Compute how many lines in the entries below contain "timestamp", and output nothing but the number.

(Records to use Opens)

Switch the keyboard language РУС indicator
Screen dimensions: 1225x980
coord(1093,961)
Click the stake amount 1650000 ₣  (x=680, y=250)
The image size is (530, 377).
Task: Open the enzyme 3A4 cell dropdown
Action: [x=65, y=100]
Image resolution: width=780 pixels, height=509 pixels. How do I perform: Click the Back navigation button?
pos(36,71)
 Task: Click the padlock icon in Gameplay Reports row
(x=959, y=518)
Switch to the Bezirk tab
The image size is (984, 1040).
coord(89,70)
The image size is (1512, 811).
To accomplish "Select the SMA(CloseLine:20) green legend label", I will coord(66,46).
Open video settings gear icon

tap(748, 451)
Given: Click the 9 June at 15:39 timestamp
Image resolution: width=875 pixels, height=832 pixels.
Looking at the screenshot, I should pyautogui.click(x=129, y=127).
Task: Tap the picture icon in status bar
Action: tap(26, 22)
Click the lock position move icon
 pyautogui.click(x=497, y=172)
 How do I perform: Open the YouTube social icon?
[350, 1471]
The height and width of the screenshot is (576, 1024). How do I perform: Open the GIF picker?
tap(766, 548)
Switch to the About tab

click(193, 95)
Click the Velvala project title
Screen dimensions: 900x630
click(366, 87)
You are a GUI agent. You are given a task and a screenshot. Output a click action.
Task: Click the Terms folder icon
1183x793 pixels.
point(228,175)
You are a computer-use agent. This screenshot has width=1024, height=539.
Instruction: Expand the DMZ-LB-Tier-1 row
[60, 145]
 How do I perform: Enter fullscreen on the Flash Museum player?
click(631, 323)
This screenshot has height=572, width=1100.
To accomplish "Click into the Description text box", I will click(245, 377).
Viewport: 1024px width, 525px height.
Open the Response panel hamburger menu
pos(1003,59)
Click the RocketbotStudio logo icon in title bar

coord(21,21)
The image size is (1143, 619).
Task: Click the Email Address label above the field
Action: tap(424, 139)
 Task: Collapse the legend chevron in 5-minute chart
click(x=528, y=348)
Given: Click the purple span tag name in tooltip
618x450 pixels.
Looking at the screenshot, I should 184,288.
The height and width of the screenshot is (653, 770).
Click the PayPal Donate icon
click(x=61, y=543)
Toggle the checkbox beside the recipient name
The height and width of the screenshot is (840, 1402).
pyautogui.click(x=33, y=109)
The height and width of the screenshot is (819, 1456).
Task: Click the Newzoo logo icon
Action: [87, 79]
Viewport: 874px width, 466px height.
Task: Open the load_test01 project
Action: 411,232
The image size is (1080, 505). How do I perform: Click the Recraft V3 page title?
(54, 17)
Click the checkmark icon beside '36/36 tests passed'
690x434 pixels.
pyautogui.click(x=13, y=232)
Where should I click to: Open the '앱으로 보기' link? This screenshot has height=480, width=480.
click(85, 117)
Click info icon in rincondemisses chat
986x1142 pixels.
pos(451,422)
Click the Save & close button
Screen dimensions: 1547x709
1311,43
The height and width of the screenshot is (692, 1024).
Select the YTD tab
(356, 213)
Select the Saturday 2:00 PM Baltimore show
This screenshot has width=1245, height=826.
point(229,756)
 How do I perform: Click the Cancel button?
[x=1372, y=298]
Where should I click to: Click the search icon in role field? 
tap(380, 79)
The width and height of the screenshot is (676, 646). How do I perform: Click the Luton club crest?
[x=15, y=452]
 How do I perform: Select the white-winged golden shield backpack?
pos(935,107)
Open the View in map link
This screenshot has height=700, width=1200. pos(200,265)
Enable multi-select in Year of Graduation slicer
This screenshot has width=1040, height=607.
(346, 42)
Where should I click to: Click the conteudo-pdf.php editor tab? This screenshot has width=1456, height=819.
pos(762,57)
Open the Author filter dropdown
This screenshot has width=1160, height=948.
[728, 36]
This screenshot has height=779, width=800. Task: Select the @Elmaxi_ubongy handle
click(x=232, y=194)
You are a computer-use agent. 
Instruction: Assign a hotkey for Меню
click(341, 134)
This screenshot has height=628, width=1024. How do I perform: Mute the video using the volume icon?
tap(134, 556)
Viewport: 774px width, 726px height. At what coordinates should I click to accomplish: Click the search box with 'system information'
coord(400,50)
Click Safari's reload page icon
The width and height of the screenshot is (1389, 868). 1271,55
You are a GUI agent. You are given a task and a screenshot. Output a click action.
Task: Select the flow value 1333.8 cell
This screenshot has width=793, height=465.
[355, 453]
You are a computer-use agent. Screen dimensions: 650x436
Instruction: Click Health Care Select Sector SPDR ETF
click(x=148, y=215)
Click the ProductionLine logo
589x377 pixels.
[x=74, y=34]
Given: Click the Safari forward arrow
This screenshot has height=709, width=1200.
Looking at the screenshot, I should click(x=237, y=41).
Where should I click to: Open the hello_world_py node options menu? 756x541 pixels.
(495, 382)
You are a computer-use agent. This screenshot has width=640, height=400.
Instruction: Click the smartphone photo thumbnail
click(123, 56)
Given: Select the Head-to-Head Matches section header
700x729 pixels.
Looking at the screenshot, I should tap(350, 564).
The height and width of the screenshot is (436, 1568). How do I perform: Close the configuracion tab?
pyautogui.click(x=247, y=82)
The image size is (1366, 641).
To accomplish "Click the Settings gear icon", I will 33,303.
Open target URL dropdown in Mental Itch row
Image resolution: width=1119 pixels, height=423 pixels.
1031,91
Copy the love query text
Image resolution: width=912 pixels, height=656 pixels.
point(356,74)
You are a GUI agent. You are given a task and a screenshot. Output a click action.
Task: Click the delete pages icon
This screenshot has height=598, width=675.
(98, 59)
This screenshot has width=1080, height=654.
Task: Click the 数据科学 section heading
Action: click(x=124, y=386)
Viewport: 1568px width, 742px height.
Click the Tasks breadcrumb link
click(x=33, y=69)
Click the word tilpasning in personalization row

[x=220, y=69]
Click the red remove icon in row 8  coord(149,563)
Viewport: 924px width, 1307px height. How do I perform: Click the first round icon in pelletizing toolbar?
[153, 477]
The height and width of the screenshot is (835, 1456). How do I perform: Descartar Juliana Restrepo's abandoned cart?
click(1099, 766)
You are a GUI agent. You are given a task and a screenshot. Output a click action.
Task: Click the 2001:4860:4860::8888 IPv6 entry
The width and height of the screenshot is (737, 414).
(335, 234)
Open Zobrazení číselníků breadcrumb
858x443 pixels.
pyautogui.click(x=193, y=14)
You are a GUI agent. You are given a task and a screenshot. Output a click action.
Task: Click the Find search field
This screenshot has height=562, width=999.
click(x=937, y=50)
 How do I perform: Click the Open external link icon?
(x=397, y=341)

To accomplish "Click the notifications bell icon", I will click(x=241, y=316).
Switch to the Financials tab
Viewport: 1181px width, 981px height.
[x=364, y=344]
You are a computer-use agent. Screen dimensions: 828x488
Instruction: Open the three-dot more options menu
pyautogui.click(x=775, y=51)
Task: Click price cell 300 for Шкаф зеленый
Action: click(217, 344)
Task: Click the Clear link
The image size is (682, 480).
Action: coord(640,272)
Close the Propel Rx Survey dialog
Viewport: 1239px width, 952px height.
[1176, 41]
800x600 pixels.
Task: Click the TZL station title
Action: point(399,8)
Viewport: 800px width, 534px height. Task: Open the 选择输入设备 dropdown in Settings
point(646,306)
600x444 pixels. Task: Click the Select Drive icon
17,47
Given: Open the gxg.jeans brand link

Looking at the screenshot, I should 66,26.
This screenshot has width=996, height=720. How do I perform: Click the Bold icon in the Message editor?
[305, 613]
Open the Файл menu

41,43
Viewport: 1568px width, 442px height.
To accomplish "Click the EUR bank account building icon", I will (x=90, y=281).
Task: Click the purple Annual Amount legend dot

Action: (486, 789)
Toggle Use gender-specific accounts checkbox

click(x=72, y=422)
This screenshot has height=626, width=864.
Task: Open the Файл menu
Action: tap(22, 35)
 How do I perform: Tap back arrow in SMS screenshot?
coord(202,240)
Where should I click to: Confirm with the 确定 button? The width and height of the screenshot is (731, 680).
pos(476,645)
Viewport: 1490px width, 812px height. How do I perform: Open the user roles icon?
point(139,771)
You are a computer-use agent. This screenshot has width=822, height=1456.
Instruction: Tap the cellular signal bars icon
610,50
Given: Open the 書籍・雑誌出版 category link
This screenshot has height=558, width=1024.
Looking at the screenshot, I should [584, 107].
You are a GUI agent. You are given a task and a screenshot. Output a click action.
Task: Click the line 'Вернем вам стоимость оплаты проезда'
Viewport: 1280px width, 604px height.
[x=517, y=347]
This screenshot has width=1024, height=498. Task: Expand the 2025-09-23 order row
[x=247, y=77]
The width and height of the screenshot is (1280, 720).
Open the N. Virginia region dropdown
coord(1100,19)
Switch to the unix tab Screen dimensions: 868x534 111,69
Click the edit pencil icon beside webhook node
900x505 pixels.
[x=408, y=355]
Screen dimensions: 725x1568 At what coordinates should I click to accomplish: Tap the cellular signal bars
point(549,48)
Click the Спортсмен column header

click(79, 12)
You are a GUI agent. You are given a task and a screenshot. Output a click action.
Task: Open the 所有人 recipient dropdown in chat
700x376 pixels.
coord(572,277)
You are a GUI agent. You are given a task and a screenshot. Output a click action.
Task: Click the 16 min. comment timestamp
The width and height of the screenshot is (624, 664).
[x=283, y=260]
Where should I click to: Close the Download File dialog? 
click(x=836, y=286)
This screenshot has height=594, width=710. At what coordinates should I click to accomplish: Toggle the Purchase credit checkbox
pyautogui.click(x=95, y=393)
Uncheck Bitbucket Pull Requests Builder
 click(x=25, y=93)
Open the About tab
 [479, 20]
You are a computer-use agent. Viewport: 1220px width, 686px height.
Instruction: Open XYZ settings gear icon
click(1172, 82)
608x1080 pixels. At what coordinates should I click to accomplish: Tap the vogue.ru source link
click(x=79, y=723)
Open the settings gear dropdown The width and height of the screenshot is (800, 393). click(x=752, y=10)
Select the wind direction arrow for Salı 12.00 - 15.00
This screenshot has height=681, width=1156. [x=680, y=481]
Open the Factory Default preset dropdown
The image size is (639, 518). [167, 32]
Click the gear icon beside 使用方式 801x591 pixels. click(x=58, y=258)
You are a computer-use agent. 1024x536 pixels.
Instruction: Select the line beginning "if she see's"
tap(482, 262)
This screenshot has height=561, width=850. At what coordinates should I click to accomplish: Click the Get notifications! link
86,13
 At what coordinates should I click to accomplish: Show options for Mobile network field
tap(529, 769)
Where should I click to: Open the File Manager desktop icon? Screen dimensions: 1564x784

(Records to use Closes)

→ **Output for this task**
2